TASK DIRECTIONS: Restate the records in full, so that each line matches the original exactly.

SOURCE RECORDS:
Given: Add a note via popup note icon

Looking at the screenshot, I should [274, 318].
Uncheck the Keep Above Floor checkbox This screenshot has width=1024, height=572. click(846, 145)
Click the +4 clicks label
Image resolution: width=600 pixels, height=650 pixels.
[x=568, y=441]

SOLUTION TO THE EXERCISE:
Given: Add a note via popup note icon

Looking at the screenshot, I should [274, 318].
Uncheck the Keep Above Floor checkbox This screenshot has width=1024, height=572. click(846, 145)
Click the +4 clicks label
Image resolution: width=600 pixels, height=650 pixels.
[x=568, y=441]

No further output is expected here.